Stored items
────────────────────────────────────────
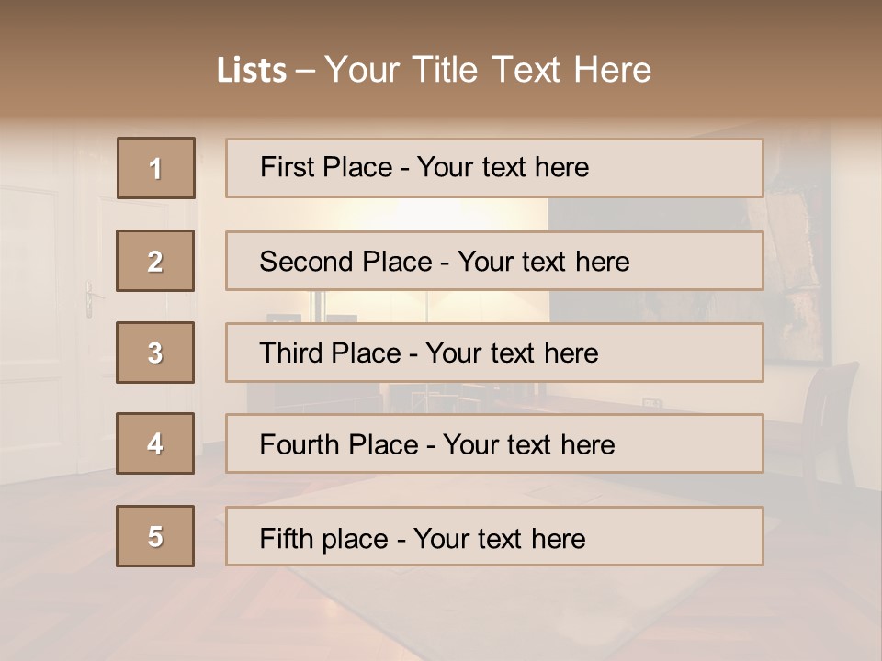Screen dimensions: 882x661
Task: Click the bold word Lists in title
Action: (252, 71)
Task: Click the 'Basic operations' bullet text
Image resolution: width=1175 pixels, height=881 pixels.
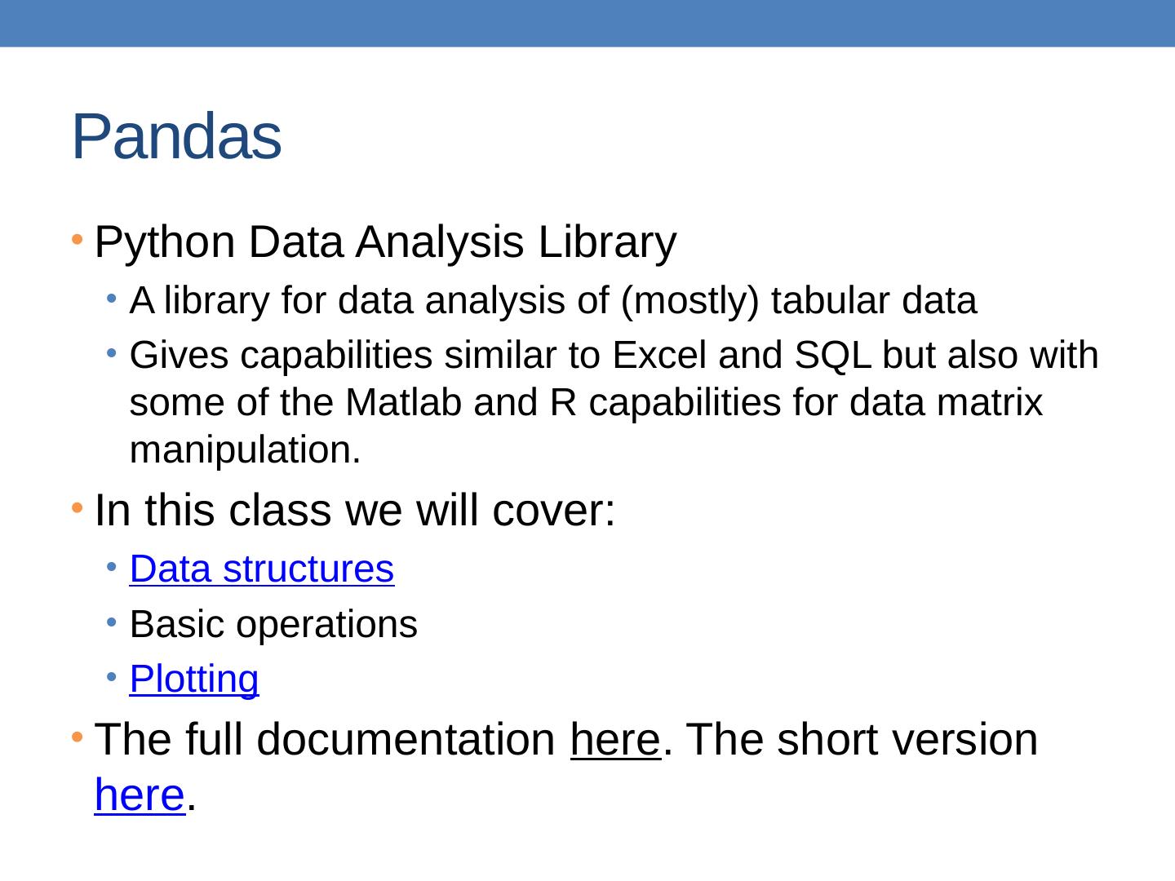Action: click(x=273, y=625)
────────────────────────────────────────
Starting at the line that contains "Image resolution: width=1175", restate every line through the end of the records exactly as written, but leave the pictures out.

Image resolution: width=1175 pixels, height=881 pixels.
Action: click(x=273, y=625)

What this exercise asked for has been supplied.